But, I don't have a problem with getting rid of defamation laws, hate speech laws, laws prohibiting religious speech, etc. I still don't see what would make a return to the First Amendment infeasible. I think the balance of powers was a good idea and set up so that no one branch of the government has the final say. I'm also quite sure that the Legislative and Executive branches could make compelling and sound arguments that they should have the final say.
Someone has to have the final say, or a dispute relating to a question of Constitutional law could never be resolved. Each branch can make their arguments, but I think the judicial branch has the most convincing arguments. As for getting rid of things like defamation - I don't think that's a good idea. Just by way of example, if someone created a body of lies to destroy someone's livelihood, then the person impacted should have some legal recourse. A system where the halls of justice said "sorry, we can't help you" would not be a good one.

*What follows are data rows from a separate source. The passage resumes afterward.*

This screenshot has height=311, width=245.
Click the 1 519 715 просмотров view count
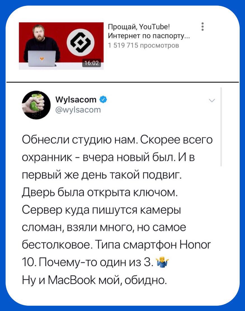coord(143,46)
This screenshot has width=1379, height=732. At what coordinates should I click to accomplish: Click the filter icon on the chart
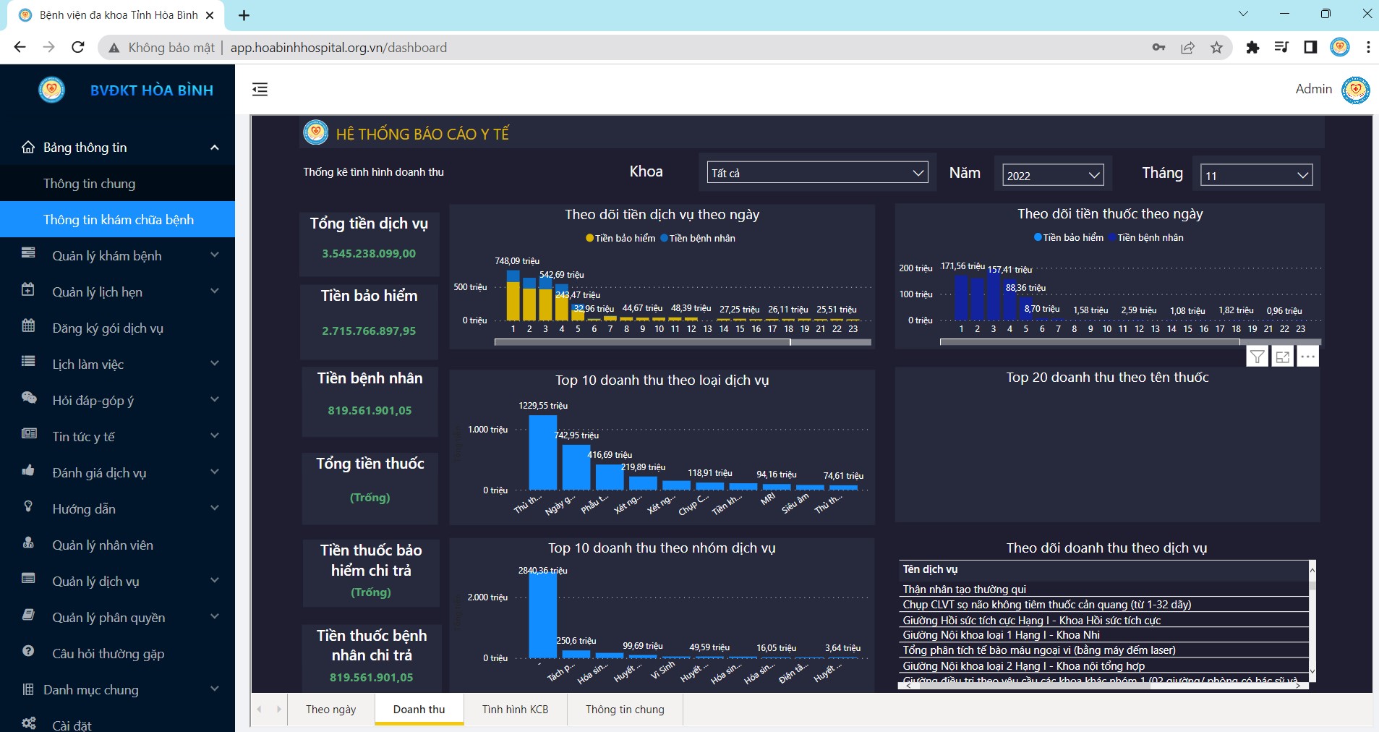pyautogui.click(x=1258, y=357)
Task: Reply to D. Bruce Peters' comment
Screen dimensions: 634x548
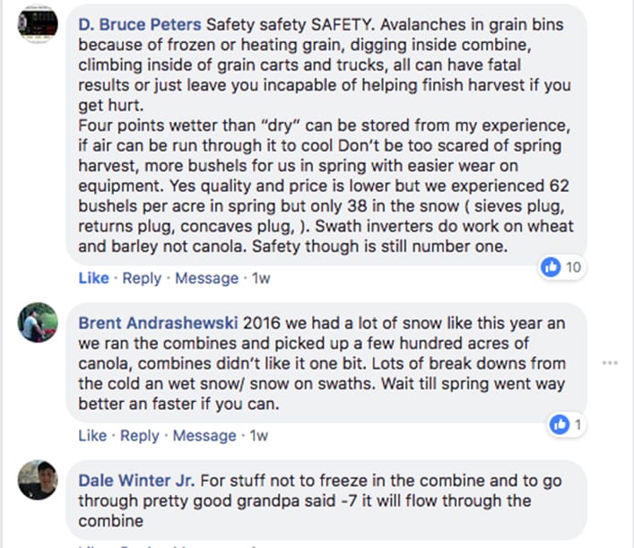Action: click(142, 278)
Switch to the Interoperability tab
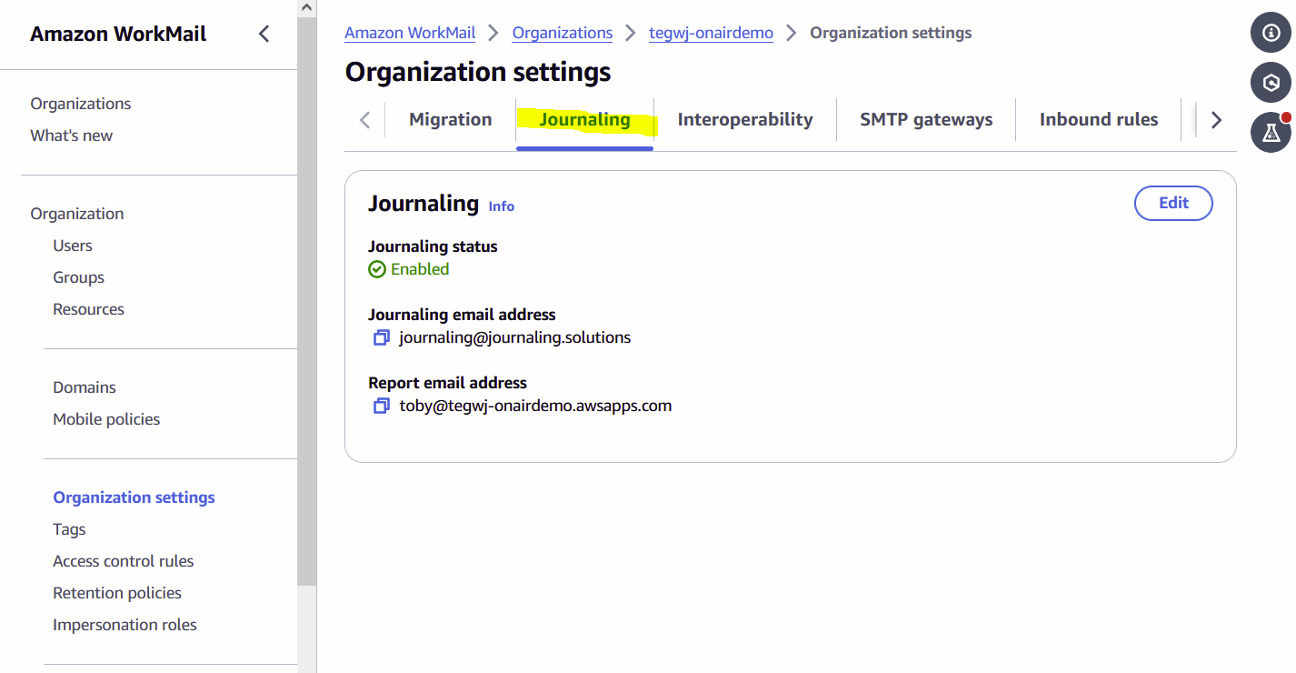The width and height of the screenshot is (1296, 673). pos(745,119)
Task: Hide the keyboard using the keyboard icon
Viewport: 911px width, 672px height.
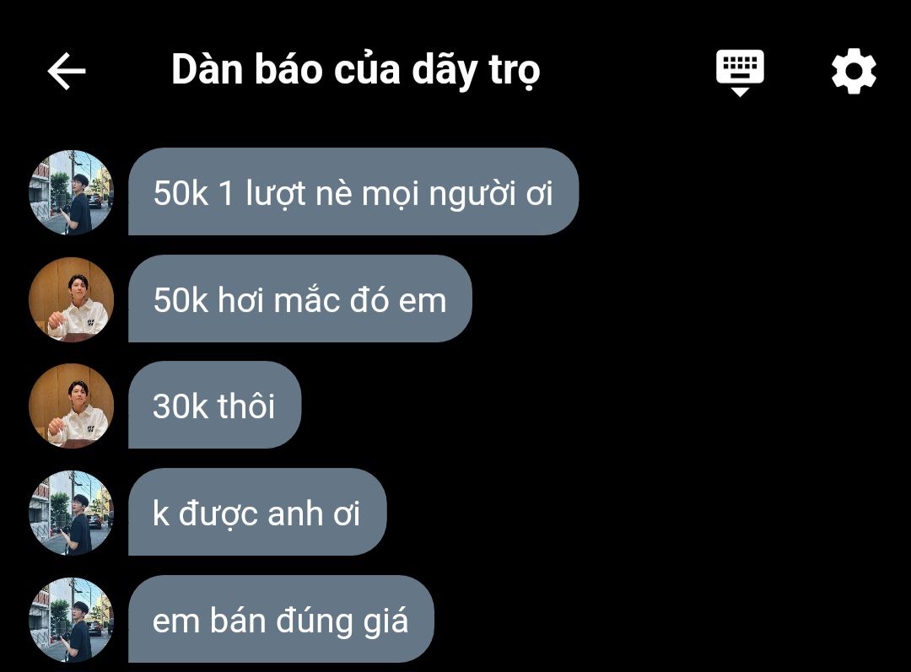Action: (740, 73)
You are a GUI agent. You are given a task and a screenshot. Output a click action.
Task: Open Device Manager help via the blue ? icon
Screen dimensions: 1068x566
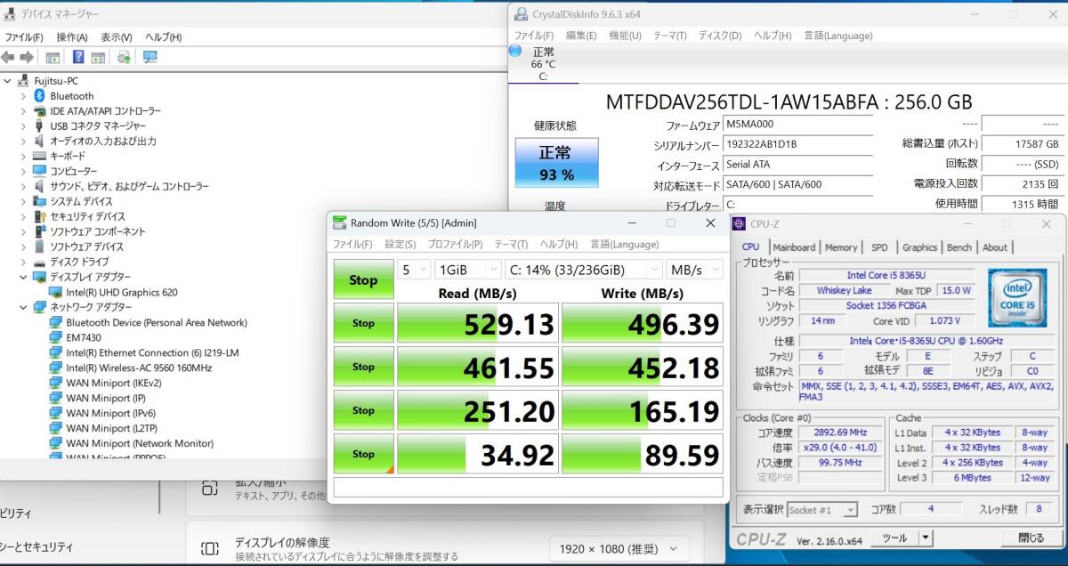(x=78, y=57)
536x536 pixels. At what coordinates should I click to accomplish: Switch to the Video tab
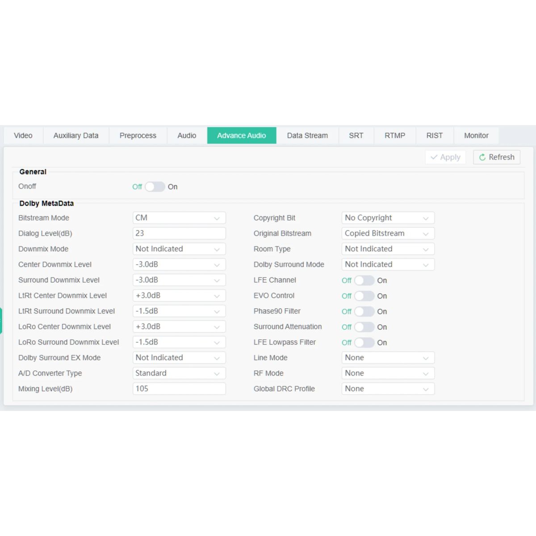pyautogui.click(x=23, y=135)
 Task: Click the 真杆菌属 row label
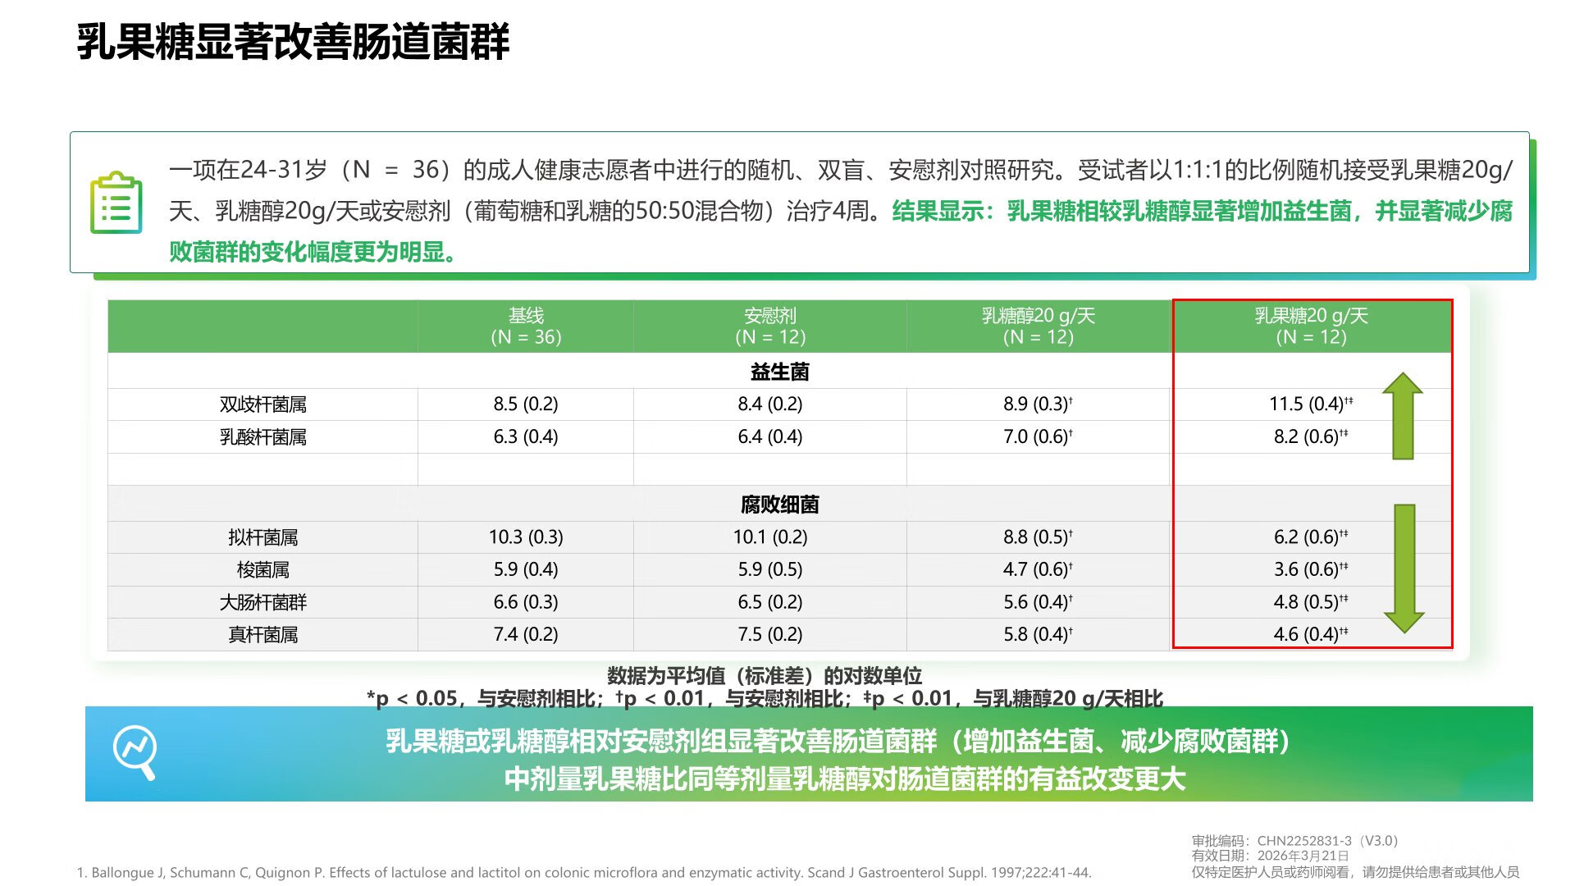pos(263,635)
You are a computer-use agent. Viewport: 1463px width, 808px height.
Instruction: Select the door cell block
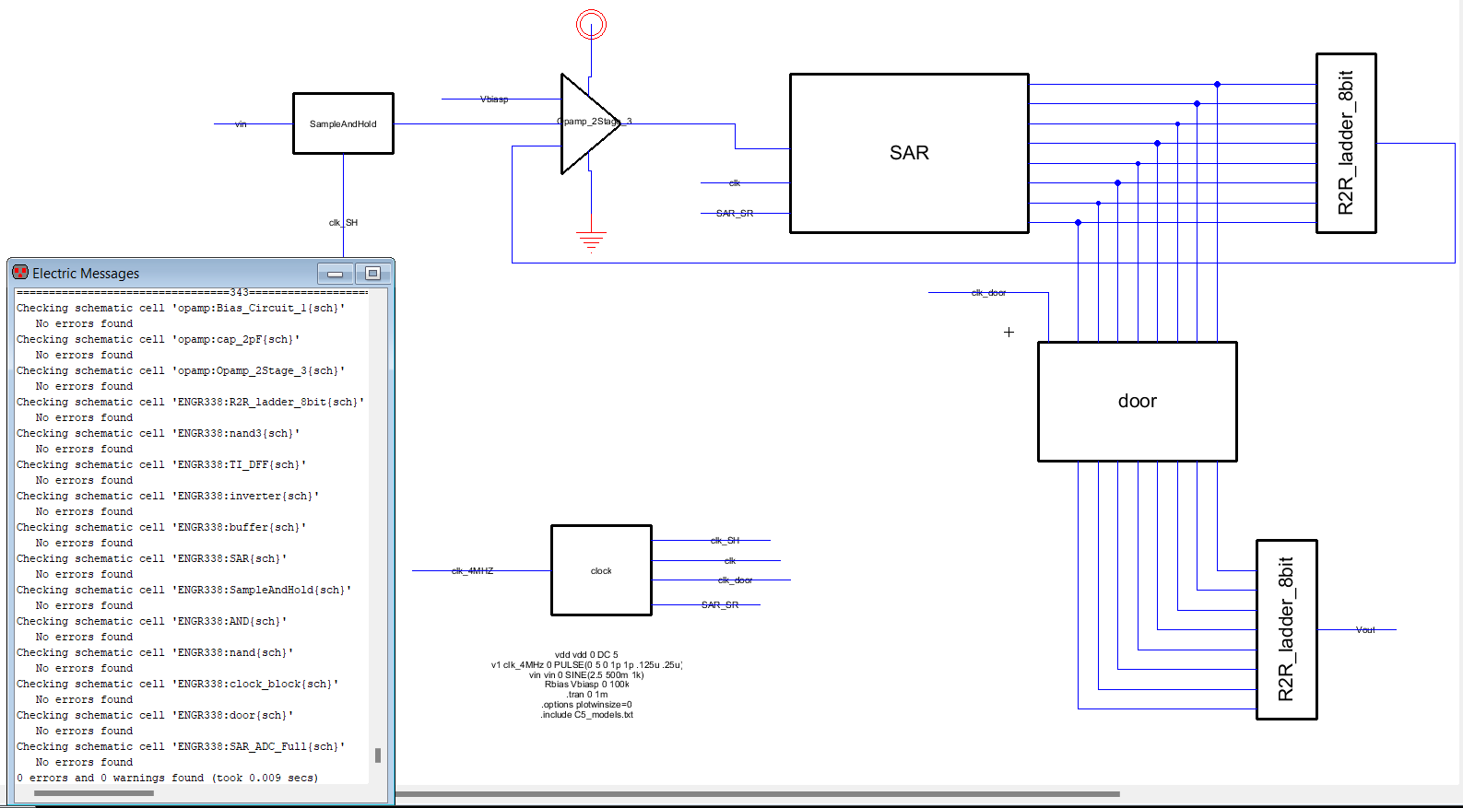[1137, 401]
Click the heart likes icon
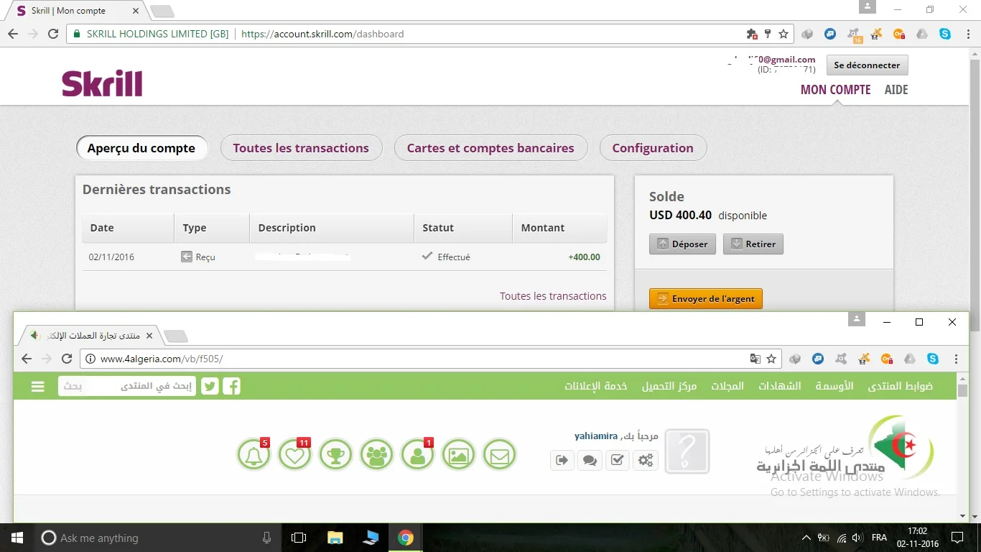 294,456
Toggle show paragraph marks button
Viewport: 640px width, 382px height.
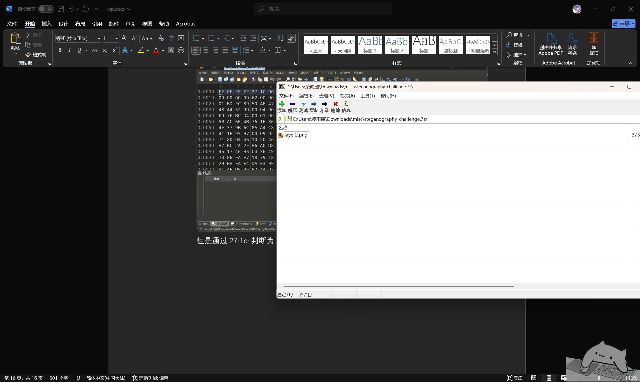point(291,38)

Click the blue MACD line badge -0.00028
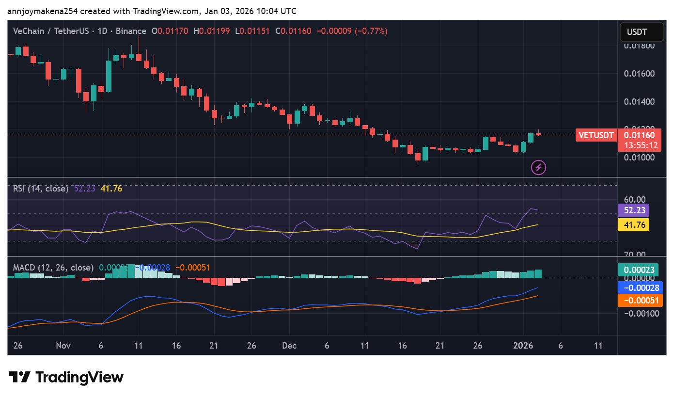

I don't know. I think two branches against one is a good way to resolve an issue. And, incidentally, the judicial branch is headed by people appointed (not elected) for life. That means that a Republican/Democrat POTUS in their second term can appoint an extremist for life. That's not good when that extremist can swing critical opinions on the final say of national law. That's where I believe in the power of the press and an educated populace. A person trying to defame someone else can be responded to by someone else trying to defame -them-. It perpetually trains the populace to be wary of what they read. That, I think, is a good thing.
It should be noted that in Schenck v US, the Supreme Court held that the right of free speech was not absolute (the now classic example given by Oliver Wendell Holmes in that case was that one does not have the right to yell, "Fire!" in a crowded theater, thereby causing a panic). In that same decision, the Court laid down the standard by which governments could limit the freedom of speech, that which presented a "clear and present danger". I would argue that defamation laws do not constitute a governmental restraint on one's right to free speech. The very fact that defamation has occurred proves that the right has already been exercised. Rather, they are the means by which persons who engage in defamatory speech are rightly held liable for the tortious damages they inflict upon others as the result of that exercise.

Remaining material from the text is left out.